### SOURCE PASSAGE:
○ ○ ○ ○ ○

Agent SmithGuardrails

Guardrails

Guardrails define safety boundaries for AI operations in SignalSmith, ensuring the AI agent operates within approved limits.

Overview

Guardrails are configurable policies that control what the AI agent can do with and without human approval. They prevent accidental data loss, unauthorized activation, and other high-impact operations.

Policy Types

Require Approval

Operations matching this policy require human approval before execution. The agent will pause and wait for an admin to approve or deny the action.

Example: Require approval before deleting any audience or triggering a sync to a production destination.

Deny

Operations matching this policy are blocked entirely. The agent cannot perform them even with approval.

Example: Deny deletion of sources or destinations via the agent.

Rate Limit

Limits how frequently the agent can perform certain operations within a time window.

Example: Limit the agent to triggering at most 5 syncs per hour.

Configuring Policies

  1. Navigate to AI Policies in the sidebar
  2. Click Create Policy
  3. Select the policy type (require_approval, deny, rate_limit)
  4. Select the resource type (audiences, syncs, destinations, etc.)
  5. Select the operation (create, update, delete, trigger)

○ ○ ○ ○ ○

### MATERIAL FOR THIS TASK:
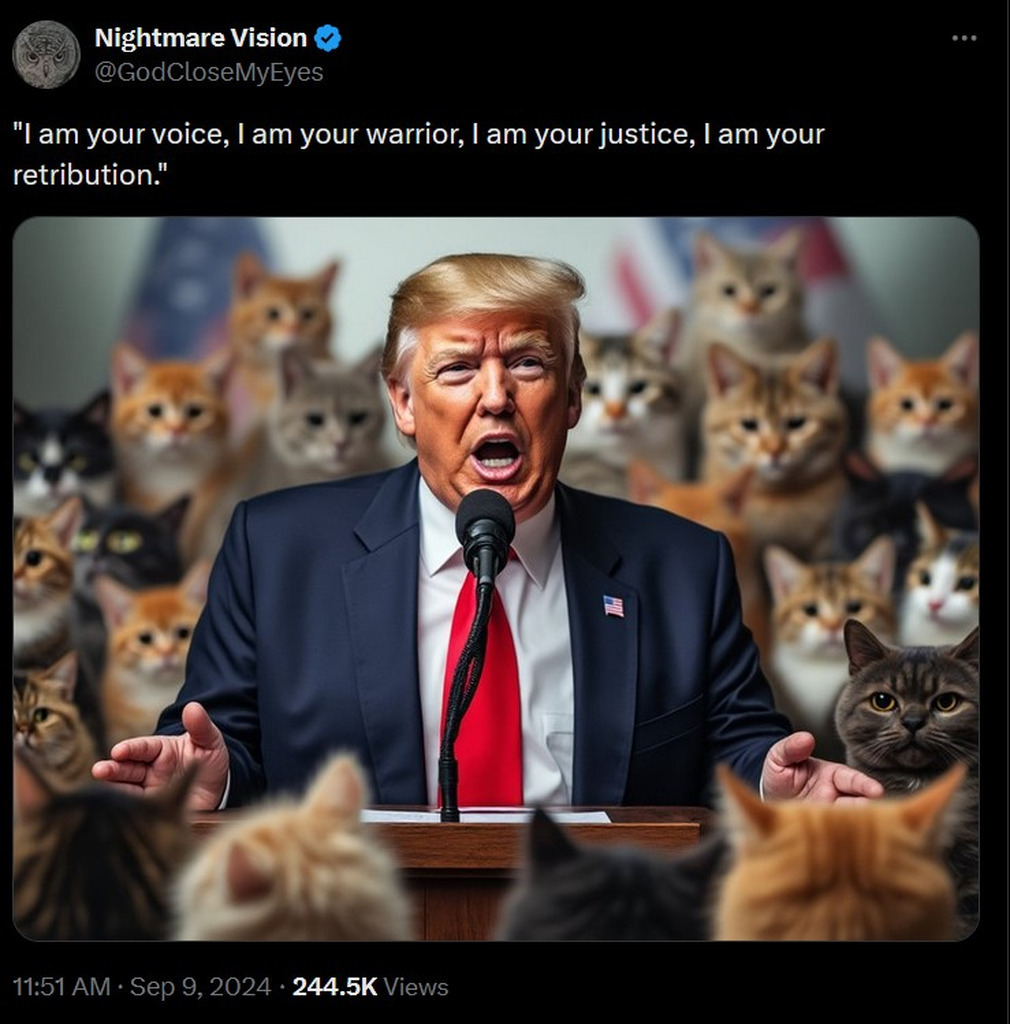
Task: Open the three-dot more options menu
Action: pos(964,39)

○ ○ ○ ○ ○

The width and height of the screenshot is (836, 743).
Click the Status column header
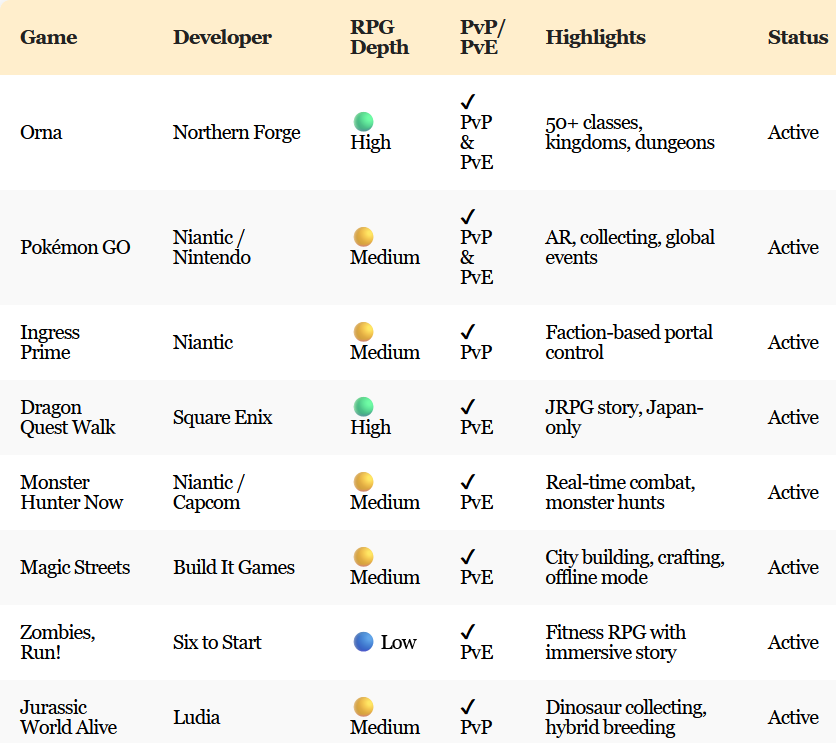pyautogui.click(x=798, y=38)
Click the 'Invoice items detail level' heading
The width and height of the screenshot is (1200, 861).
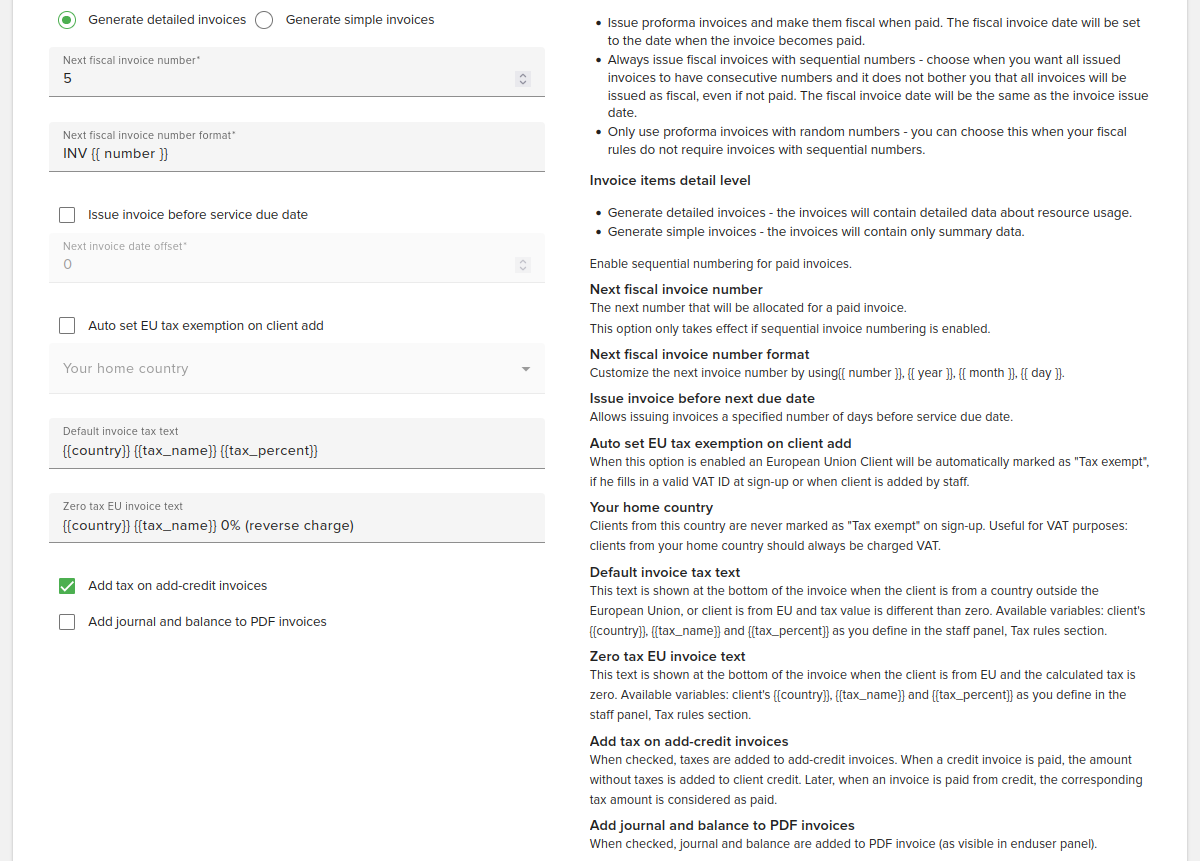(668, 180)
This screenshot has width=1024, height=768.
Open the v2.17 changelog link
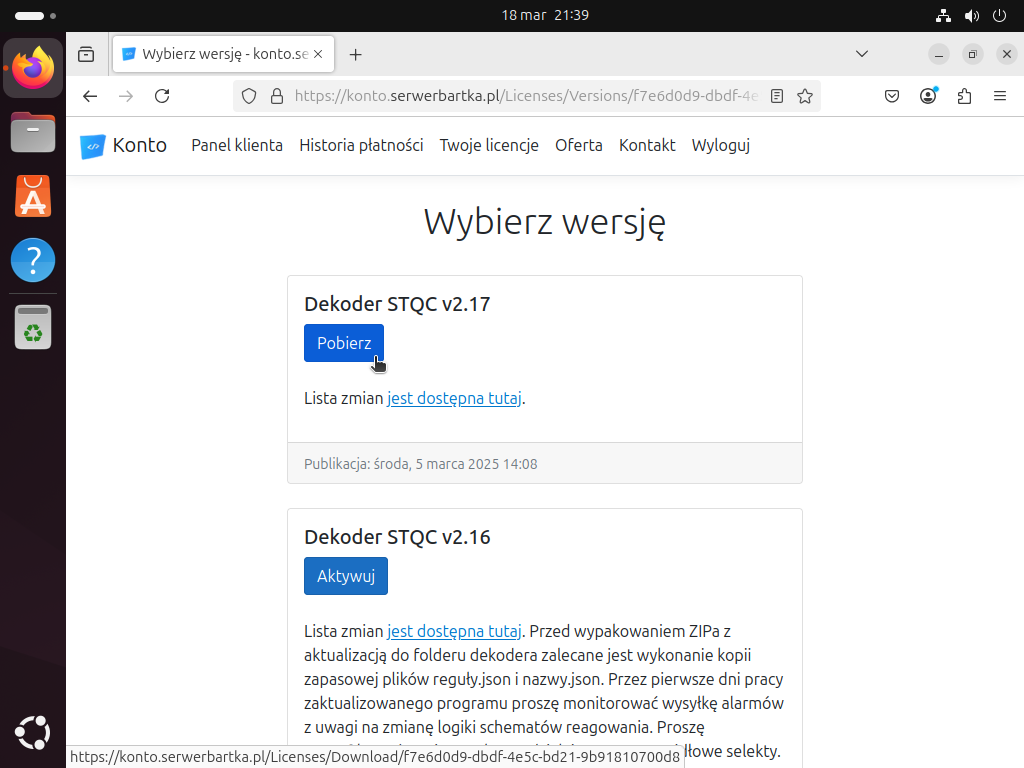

○ ○ ○ ○ ○

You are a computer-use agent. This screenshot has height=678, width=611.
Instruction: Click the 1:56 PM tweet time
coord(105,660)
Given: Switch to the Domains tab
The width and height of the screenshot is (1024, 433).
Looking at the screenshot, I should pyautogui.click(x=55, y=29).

○ ○ ○ ○ ○

### WRITTEN REQUEST A:
Retype the rows starting at the line that contains "This screenshot has width=1024, height=768." and stopping after the line that contains "Open the v2.17 changelog link", without changing them.
### WRITTEN REQUEST B:
Continue the guardrails page from its last line.

### EXERCISE RESPONSE A:
This screenshot has width=1024, height=768.
Open the v2.17 changelog link

### EXERCISE RESPONSE B:
  6. Click Save

Default Policies

By default, SignalSmith includes conservative guardrails:

OperationDefault Policy
Delete any resourceRequire approval
Trigger sync to productionRequire approval
Modify destination credentialsDeny
Create/update audiencesAllowed
Read/list operationsAllowed

Approval Workflow

When an operation requires approval:

  1. The agent pauses and displays the pending action
  2. A notification appears for workspace admins
  3. An admin reviews the action details
  4. The admin clicks Approve or Deny
  5. If approved, the agent continues execution
  6. If denied, the agent acknowledges and suggests alternatives

Audit Log

All AI operations are logged in the AI Audit Log, accessible at AI Audit Log in the sidebar. Each entry includes:

  • The agent session and message
  • The tool called and parameters
  • Whether approval was required
  • The approval decision (if applicable)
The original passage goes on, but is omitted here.